Nils and his followers continue to attack the government, embroiling George W. Bush in a scandal around an alleged attempt to cover up first contact with an alien species. Amidst a public outcry, Bush resigns, and Dick Cheney is sworn in as president. Cora and Ampersand argue over cultural differences between humans and amygdalines, and Cora storms off. Meanwhile, a hostile amygdaline, Obelus, arrives at Cheyenne Mountain and attacks the facility. Cora escapes with the Genome, but Ampersand and the other amygdalines are lost. In transit, the Genome hatches from its egg, revealing itself to be a fragile, newborn amygdaline. After surviving a car crash and severe injuries, Cora leaves the Genome with Luciana and attempts to track down Ampersand. Upon meeting with Cora, Ampersand heals her wounds, makes amends, then urges her to leave him for her own safety. She begins to do so, but doubles back when she realizes that Obelus has found Ampersand and is attempting to negotiate. Eavesdropping on their conversation, Cora discovers that Ampersand and Obelus are pair-bonded. Obelus abducts Cora and the other amygdalines as insurance in exchange for Ampersand bringing Obelus the Genome.
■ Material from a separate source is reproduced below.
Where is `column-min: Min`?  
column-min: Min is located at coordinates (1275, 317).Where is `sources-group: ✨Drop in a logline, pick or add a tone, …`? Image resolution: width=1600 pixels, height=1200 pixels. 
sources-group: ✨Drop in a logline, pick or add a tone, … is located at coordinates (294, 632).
Amidst an altercation between Cora and Obelus's guards, she is badly injured. Upon waking up, she realizes that Ampersand has arrived with the Genome, but is refusing to turn it over. The Genome is wounded by Obelus and dies. Suspicious that Obelus is genetically defective, and prompted by a tip from Cora, Obelus's guards attack and kill Obelus. Ampersand escapes carrying the still-wounded Cora.

Cora awakes in a hospital, attended to by her mother and siblings, who have been released from government custody after Nils publicizes their abduction. That night, Ampersand appears in Cora's hospital room and, at her request, curls up next to her. Ampersand reveals that, in a moment of desperation, he pair-bonded with Cora in order to track her when she was under Obelus's arrest. Strongly affected by the revelation that they have pair-bonded, Cora asks Ampersand not to leave her. Though he agrees, he notes that, given their disparate constitutions, they will never truly know each other.

==Release==
The book was released as an audiobook by Macmillan Audio, with narration by Abigail Thorn and Stephanie Willis. It was nominated for an Audie Award for Science Fiction in 2021.

==Reception==
Reviewers praised Axiom's Ends fast pace and cultural commentary. Pajiba said it is "less about action than an exploration of communication across boundaries both human and deeply inhuman," and praised Ellis's handling of the book's themes, and that her "well-trained eye for the oddities and political edges of various cultural contexts comes in very handy." Ryan Britt of Syfy Wire said that Ellis's authorial voice serves to "demystify" the story's central concepts: "Luckily, unlike so many 'big idea' sci-fi books, it's utterly unpretentious." John Hickman of Like the Dew noted that the novel moves readers from a pessimistic to an optimistic astrobiology assessment of First Contact. Kirkus Reviews said the book "uses first contact to interrogate our tendencies toward xenophobia and prejudice and challenge our conceptions of what humanity means" and that it is "solid" but unpolished. Other critiques focused on the novel's conclusion, which balances tying up the story's events while setting up a sequel.

==Sequels==
In a video uploaded to YouTube on July 19, 2020, Ellis announced that the second and third books in the Axiom's End series would be released in summer 2021 and 2022. The second novel, Truth of the Divine, was published in October 2021. Apostles of Mercy, the third book, was published on June 4, 2024, the third book out of five.